Cuando Mardig giró la esquina, los soldados que la vigilaban la puerta le saludaron con una reverencia y dieron la vuelta para abrírsela sin ni siquiera preguntar por qué.
Pero, de repente, uno de ellos se detuvo inesperadamente y se giró para mirarlo.
“Mi señor”, dijo, “el Rey no nos avisó sobre ninguna visita esta mañana”.
El corazón de Mardig empezó a latir con fuerza, pero él se obligó a parecer valiente y seguro; se giró y miró fijamente al soldado, con una mirada de privilegio, hasta que finalmente vio que el soldado parecía inseguro.
“¿Y yo soy una simple visita?” contestó Mardig con frialdad, haciendo todo lo que podía para que pareciera que no tenía miedo.
El guardia se retiró rápidamente y Mardig entró por la puerta abierta y los guardias la cerraron tras él.
Mardig entró con aire pomposo a la habitación y, al hacerlo, vio la mirada de sorpresa de su padre, que estaba al lado de la ventana, mirando hacia fuera y pensando en su reino. Lo miró confundido.
“Mardig”, dijo su padre, “¿a qué debo el privilegio? No te convoqué. Ni te has molestado en visitarme durante las últimas lunas -a no ser que quisieras algo”.
El corazón de Mardig golpeaba fuerte en su pecho.
“No he venido a pedirte nada, Padre”, respondió. “He venido a llevármelo”.
Su padre parecía confundido.
“¿A llevártelo?” preguntó.
“A llevarme lo que es mío”, respondió Mardig.
Mardig hizo unos cuantos pasos largos por la habitación, armándose de valor, mientras su padre lo miraba perplejo.

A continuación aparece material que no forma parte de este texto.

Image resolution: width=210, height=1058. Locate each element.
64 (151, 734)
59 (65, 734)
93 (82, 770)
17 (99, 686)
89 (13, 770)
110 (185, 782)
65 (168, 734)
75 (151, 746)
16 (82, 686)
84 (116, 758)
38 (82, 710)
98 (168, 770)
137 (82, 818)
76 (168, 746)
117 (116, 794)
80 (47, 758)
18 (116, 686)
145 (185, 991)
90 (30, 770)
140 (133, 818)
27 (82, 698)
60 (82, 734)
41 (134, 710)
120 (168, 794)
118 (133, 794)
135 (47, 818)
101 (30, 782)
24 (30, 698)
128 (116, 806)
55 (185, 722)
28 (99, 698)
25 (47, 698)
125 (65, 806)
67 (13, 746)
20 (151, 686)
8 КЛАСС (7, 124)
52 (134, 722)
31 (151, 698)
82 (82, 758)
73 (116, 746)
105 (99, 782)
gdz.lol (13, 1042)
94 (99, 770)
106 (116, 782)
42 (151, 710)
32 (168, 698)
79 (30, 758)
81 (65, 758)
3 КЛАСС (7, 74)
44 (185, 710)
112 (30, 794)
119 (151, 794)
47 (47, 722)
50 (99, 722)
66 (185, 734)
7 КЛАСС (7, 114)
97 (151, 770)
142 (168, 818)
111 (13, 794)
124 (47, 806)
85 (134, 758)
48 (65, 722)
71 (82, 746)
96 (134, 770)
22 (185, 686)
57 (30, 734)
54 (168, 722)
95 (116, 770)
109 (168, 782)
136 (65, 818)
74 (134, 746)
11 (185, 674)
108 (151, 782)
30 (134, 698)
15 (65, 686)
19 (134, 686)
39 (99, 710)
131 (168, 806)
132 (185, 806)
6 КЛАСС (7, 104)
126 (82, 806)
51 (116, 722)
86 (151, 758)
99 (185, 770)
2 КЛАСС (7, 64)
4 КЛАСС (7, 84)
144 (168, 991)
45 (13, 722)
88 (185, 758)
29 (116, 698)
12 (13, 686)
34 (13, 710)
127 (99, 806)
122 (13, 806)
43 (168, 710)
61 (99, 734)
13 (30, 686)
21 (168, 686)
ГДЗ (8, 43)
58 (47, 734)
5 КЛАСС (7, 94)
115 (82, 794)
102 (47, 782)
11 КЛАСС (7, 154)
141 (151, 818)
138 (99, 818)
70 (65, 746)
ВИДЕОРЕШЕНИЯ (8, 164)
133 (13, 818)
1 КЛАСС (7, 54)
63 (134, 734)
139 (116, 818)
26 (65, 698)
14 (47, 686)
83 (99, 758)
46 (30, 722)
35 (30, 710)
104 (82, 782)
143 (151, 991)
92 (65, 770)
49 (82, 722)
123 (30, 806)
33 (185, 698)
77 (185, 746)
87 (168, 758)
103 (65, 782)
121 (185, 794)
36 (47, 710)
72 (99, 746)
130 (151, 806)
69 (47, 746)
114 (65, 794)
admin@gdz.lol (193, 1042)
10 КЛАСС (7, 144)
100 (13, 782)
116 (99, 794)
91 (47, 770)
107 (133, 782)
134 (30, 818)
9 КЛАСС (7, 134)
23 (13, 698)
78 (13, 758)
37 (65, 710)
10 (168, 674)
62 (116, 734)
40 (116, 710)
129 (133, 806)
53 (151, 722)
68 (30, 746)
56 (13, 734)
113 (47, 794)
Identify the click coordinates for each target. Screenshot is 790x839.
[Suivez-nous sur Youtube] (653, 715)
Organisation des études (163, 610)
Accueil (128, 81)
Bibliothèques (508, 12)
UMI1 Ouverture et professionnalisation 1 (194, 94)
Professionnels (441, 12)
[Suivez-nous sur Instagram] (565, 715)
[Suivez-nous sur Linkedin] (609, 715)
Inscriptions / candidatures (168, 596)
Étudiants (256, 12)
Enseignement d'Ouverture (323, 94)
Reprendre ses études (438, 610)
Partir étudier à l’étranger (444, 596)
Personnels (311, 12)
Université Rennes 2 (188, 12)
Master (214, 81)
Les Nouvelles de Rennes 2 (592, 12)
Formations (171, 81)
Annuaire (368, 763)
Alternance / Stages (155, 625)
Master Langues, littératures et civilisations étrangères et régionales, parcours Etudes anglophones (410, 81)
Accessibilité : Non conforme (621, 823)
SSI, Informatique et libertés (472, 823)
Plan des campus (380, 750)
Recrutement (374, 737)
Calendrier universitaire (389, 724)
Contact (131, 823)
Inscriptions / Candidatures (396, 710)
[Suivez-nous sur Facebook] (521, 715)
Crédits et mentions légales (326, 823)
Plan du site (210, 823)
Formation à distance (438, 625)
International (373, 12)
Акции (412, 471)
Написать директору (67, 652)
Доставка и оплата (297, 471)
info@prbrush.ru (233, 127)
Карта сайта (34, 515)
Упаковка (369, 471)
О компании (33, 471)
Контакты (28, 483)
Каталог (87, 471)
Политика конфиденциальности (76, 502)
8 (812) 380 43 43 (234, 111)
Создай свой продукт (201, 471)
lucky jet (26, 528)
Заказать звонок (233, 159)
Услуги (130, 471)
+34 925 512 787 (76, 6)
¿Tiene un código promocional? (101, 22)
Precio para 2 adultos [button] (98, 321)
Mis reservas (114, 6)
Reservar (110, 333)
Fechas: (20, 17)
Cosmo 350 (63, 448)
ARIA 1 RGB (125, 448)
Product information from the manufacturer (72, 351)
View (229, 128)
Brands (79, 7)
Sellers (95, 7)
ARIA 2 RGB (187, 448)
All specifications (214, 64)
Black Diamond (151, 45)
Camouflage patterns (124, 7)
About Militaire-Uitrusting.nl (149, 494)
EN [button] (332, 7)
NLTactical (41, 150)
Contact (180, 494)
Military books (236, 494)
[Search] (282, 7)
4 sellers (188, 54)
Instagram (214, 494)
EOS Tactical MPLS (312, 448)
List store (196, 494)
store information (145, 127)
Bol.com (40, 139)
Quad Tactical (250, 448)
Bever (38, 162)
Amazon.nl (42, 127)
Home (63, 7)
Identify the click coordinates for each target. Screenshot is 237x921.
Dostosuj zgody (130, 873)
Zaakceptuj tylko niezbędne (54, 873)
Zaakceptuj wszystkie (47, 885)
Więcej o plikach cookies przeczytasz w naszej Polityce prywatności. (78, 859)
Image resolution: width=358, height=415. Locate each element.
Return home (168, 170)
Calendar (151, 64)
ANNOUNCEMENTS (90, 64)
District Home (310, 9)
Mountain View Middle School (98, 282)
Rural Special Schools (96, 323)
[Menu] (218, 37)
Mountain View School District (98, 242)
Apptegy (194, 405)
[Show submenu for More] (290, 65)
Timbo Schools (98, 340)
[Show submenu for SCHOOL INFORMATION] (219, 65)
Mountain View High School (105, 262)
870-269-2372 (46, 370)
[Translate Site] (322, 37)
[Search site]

“¿Y qué es lo que es tuyo?” preguntó.
Mardig sentía que le sudaban las manos, el puñal en su mano y no sabía si sería capaz de hacer aquello.
“¿Por qué?, el Reino”, dijo.
Mardig sacó lentamente el puñal que tenía en su mano, deseando que su padre lo viera antes de apuñalarlo, deseando que su padre viera de primera mano lo mucho que lo odiaba. Quería ver la expresión de miedo, de conmoción y de rabia de su padre.
Pero cuando su padre miró hacia abajo, no fue el momento que Mardig había esperado. Él había esperado que su padre se resistiera, que contraatacara; pero, en cambio, lo miró con tristeza y compasión.
“Mi chico”, dijo. “Todavía eres mi hijo, a pesar de todo, y te quiero. Yo sé que en el fondo de tu corazón, tú no quieres hacer esto”.
Mardig entrecerró los ojos, confundido.
“Estoy enfermo, hijo mío”, continuó el Rey. “Muy pronto, estaré muerto. Cuando lo esté, mi Reino pasará a tus hermanos, no a ti. Aunque me mataras ahora, no ganarías nada con ello. Todavía serías el tercero en la línea. Así que baja tu arma y abrázame. Todavía te quiero, como haría cualquier padre”.
Mardig, en un repentino ataque de rabia, con las manos temblorosas, saltó hacia delante y clavó el puñal en lo profundo del corazón de su padre.
Su padre estaba allí, con los ojos sobresalidos por la incredulidad, mientras Mardig lo cogía con fuerza y lo miraba a los ojos.
“Tu enfermedad te ha hecho débil, Padre”, dijo. “Hace cinco años no podría haber hecho esto. Y un reino no merece un rey débil. Sé que morirás pronto, pero esto no es lo suficientemente pronto para mí”.
Su padre se desplomó finalmente en el suelo, inmóvil.
Muerto.
Mardig bajó la mirada, respirando con dificultad, todavía conmocionado por lo que acababa de hacer. Se secó la mano en su túnica, tiró el cuchillo y fue a parar al suelo con un sonido metálico.
Mardig miró a su padre con la cara enfurruñada.
“No te preocupes por mis hermanos, Padre”, añadió. “También tengo un plan para ellos”.